Every line in the data below that includes "agent" belongs in the answer, copied as it stands.

**Listed entries:**
=====
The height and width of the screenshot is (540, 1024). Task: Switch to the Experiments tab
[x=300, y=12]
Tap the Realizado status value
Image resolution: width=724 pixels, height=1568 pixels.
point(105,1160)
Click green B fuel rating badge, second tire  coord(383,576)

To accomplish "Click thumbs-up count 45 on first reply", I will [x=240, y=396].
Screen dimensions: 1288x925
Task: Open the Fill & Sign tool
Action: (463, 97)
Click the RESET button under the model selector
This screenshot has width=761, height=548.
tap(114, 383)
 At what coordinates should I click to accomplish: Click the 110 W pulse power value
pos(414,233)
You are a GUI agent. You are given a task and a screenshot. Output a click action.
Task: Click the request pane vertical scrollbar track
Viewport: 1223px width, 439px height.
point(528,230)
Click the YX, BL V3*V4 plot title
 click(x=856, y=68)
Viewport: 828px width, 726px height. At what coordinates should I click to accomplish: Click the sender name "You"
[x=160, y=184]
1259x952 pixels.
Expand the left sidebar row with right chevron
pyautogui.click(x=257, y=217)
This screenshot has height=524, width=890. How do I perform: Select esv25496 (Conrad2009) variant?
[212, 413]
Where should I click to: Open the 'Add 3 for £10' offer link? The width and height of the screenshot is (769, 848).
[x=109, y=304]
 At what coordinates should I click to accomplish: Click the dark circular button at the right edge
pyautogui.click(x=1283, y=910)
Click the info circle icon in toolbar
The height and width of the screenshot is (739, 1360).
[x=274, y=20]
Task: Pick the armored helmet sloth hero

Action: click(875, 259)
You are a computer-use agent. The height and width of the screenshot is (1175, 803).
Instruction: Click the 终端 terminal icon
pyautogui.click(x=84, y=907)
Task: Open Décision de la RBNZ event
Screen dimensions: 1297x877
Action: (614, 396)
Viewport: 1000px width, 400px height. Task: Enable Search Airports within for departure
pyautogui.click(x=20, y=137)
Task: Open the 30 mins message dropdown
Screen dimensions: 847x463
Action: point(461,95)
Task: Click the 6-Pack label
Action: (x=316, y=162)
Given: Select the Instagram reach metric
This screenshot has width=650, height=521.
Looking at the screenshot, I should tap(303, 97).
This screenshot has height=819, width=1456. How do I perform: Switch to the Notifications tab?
=====
**Final answer:**
You are a GUI agent. You are given a task and a screenshot. Output a click action.
You are a computer-use agent. The height and width of the screenshot is (1175, 803).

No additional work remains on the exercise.